Umsatzsteuerpflicht bei Aufsichtsratvergütung?

Problem

Erhält ein Aufsichtsrat für seine Tätigkeit eine Vergütung, stellt sich regelmäßig die Frage, ob diese Tätigkeit umsatzsteuerpflichtig ist. Das Finanzgericht Köln hat sich mit dieser Thematik in einem am 10.02.2021 veröffentlichen Urteil vom 26.11.2020 (Az.: 8 K 2333/18) auseinandergesetzt. Konkret ging es um die Aufsichtsratvergütung des Aufsichtsrates eines Sportvereins, der ein jährliches, zweckgebundenes Budget erhielt.
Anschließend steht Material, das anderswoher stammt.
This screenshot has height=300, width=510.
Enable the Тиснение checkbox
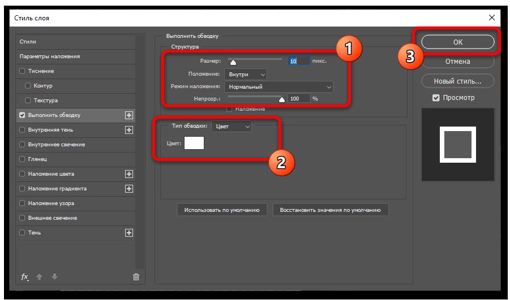tap(23, 71)
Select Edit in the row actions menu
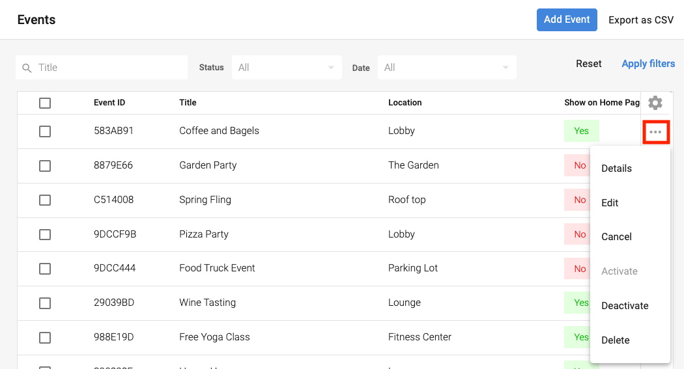The image size is (684, 369). pyautogui.click(x=610, y=203)
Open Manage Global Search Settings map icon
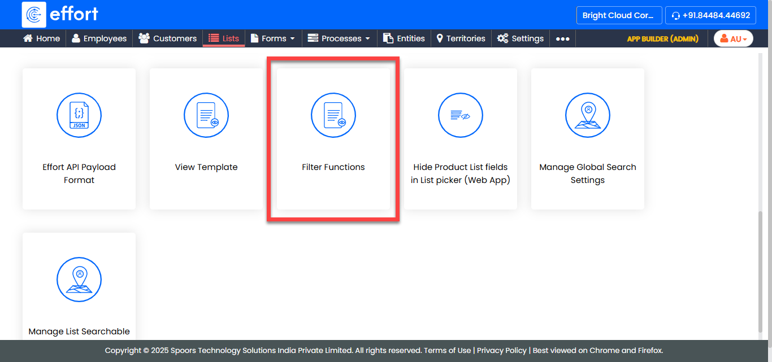The height and width of the screenshot is (362, 772). tap(588, 115)
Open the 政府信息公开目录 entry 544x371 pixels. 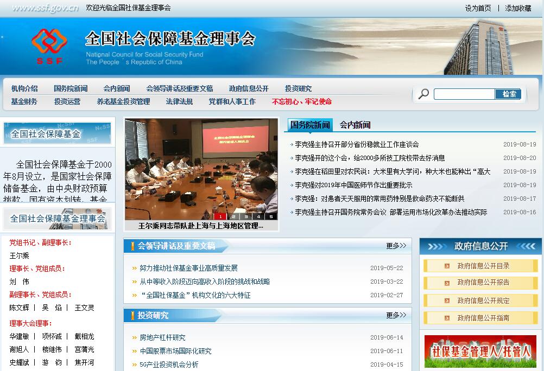(483, 266)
Die Begründung des Gerichts

Das FG Köln hat im konkreten Fall das Aufsichtsratsmitglied nicht als selbständig und unternehmerisch tätig im Sinne des Umsatzsteuergesetzes angesehen. Es hat insoweit die neue Rechtsprechung des Europäischen Gerichtshofes (EuGH-Urteil vom 13.06.2019 – C-420/18), die im Zusammenhang mit einer Aufsichtsratsvergütung einer niederländischen Stiftung ergangen ist, angewandt. Demnach liegt eine selbstständige Tätigkeit im Sinne von § 2 Abs. 1 Satz 1 UStG bei einem Aufsichtsratsmitglied nur dann vor, wenn das Aufsichtsratsmitglied

  • seine Tätigkeit im eigenen Namen ausübt,
  • auf eigene Rechnung ausübt sowie
  • das mit der Ausübung der Tätigkeit verbundene wirtschaftliche Risiko trägt.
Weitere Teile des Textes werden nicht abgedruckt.